1. Sustainable aviation fuel
A new technology unveiled by Johnson Matthey is able to efficiently convert carbon dioxide and green hydrogen into sustainable aviation fuel (SAF), the global leader in sustainable technologies revealed. Matthey is operating since 1817 having specialised in science, innovation and sustainability.
The aviation sector is widely considered a hard-to-decarbonise sector but several operators are committed to phase-out fossil-based jet fuel by 2050, mainly composed of toxic kerosene. However, according to the positive analysis of the Executive Director at Clean Sky Joint Undertaking Axel Krein, aviation has an impressive track record in terms of efficiency and is now 80% more fuel efficient than when mass travel first began in 1970.
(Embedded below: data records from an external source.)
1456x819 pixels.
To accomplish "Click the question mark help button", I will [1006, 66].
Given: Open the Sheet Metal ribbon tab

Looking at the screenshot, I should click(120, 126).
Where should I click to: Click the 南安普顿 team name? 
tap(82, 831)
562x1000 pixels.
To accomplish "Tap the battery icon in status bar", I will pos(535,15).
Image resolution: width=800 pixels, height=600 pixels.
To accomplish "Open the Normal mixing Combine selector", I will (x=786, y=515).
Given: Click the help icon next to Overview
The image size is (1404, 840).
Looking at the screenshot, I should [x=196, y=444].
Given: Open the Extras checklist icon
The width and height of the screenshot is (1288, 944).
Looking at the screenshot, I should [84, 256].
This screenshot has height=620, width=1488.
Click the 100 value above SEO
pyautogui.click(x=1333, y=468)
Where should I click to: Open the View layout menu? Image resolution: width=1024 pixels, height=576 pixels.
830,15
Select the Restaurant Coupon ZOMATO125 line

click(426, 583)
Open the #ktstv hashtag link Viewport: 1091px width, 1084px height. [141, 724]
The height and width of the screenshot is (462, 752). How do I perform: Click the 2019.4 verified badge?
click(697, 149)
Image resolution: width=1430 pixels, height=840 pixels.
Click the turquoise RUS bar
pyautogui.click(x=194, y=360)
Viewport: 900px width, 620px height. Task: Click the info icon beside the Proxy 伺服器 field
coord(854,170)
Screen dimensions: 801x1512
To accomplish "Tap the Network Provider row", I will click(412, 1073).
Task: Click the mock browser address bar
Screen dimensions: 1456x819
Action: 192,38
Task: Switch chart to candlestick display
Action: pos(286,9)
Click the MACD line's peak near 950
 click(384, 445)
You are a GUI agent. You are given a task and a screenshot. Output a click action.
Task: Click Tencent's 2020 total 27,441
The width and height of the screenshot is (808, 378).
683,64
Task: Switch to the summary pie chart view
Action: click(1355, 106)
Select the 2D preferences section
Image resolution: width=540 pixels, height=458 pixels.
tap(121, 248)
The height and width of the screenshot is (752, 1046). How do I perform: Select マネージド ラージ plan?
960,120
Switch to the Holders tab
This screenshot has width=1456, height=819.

Hydrogen will be a game-changer for aviation, but effective hydrogen deployment will require several new technologies and innovations to adapt to the specific needs of this energy carrier.Axel Krein, Executive Director at Clean Sky Joint Undertaking
With the new technology from Johnson Matthey, dubbed HyCOgen, sustainable aviation fuel could become a reality quicker than expected, while also growing the demand for green hydrogen to create it. In turn, this could create an incentive to generate green hydrogen with buyers looking to create sustainable aviation fuel from it.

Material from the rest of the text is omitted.